Li – por uma dessas sincronicidades surpreendentes da vida – justamente essa semana, o conto o Homem Cadente de Mia Couto. A história está no livro O Fio das Missangas publicado pela Companhia das Letras. “É Zuzézinho! Está caindo do prédio”. Escuta um narrador que nas próximas linhas comenta, “… o homem estava caindo? Aquele gerúndio era um desmando nas graves leis da gravidade: quem cai, já caiu”. 

Pareceu-me momento propício pensar sobre essa queda que é tão esperada quanto absurda – por seu atraso, claro – posto que Zuzézinho teima em abusar do gerúndio nesse tempo que é também de gravidade e desmando.

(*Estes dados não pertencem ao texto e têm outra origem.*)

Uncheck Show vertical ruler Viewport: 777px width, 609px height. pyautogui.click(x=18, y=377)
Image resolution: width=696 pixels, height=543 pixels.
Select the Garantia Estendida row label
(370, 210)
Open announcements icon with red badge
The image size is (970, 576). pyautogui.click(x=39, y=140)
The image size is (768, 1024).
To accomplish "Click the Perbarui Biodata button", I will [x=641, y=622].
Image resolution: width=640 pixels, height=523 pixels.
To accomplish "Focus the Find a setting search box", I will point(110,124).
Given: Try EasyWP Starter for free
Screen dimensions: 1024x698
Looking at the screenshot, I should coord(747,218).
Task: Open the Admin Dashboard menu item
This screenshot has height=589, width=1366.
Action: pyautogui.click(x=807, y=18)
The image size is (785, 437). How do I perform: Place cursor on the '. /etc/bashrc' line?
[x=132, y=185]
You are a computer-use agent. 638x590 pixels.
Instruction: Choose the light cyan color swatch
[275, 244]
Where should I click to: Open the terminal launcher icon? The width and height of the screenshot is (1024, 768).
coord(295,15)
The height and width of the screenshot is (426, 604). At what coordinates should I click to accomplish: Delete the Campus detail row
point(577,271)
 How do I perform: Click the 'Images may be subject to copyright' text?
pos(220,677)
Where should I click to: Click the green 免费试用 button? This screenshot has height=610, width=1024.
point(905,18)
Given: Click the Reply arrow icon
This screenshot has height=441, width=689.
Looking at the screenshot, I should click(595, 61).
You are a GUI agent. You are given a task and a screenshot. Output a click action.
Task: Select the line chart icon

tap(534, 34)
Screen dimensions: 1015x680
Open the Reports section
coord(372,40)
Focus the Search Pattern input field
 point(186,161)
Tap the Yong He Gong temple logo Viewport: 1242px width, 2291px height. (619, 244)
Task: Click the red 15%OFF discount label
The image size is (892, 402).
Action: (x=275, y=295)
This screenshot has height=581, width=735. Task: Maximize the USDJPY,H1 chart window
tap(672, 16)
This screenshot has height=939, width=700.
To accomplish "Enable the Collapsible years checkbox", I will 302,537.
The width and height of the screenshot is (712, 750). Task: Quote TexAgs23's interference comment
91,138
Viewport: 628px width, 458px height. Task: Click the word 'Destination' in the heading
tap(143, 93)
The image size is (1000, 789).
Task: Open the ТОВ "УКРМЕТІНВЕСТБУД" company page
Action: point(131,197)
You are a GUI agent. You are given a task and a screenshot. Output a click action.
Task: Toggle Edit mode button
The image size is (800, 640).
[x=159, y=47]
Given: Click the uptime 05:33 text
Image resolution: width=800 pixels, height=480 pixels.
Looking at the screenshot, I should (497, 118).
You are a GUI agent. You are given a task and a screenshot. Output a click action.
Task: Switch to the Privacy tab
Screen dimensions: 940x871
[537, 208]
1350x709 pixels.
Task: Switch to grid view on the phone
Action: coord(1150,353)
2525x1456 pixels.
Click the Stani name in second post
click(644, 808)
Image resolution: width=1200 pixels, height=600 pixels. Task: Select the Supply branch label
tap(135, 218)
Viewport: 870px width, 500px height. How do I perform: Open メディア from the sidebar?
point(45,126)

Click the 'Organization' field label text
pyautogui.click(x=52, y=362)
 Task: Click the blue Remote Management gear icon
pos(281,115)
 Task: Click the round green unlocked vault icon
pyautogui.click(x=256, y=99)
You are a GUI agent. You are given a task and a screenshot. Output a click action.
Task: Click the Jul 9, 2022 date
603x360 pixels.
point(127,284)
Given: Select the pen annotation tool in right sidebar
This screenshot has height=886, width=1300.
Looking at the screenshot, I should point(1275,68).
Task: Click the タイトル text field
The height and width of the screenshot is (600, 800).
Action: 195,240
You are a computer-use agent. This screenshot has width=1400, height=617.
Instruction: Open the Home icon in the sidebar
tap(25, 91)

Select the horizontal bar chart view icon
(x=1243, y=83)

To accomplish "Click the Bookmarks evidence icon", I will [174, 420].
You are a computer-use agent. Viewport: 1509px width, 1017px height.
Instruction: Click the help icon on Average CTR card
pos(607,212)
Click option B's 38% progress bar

O que o narrador nos mostra é uma queda que nunca se dá, um meio de caminho congelado em um tanto de parágrafos.

Nós, aqui, acordando, trabalhando, cuidando, indo e voltando, gritando, dormindo, chorando, sentindo, cansando, falando e escutando, resistindo, adoecendo, morrendo, contando os mortos, cuidando dos vivos, negociando, juntando os recurso, pagando os boletos, lendo as notícias, nos escondendo delas, nos assustando, perdendo as estribeiras, nos consolando uns aos outros, enlouquecendo, retomando o prumo, ocupando os espaços possíveis e impossíveis, lembrando do passado, tentando com todas as forças imaginar um futuro, nos articulando, nos encontrando na virtualidade do que não se toca e na realidade do que se sente, nos desencontrando no que já não se pode tocar ou sentir, comendo, bebendo e tomando os remédios todos, cozinhando, limpando, olhando as crianças, lamentando por elas, confiando nelas, uns rezando, outros desistindo, querendo e deixando de querer, refletindo, colocando os planos em ação, as cartas na mesa e as manguinhas de fora, ponderando, experimentando, cortando os cabelos e deixando-os crescer, doendo e curando, cantando e dançando, fazendo barulho, fazendo questão.

E Zuzézinho, lá, caindo, caindo… Já é tempo Zuzézinho, caia!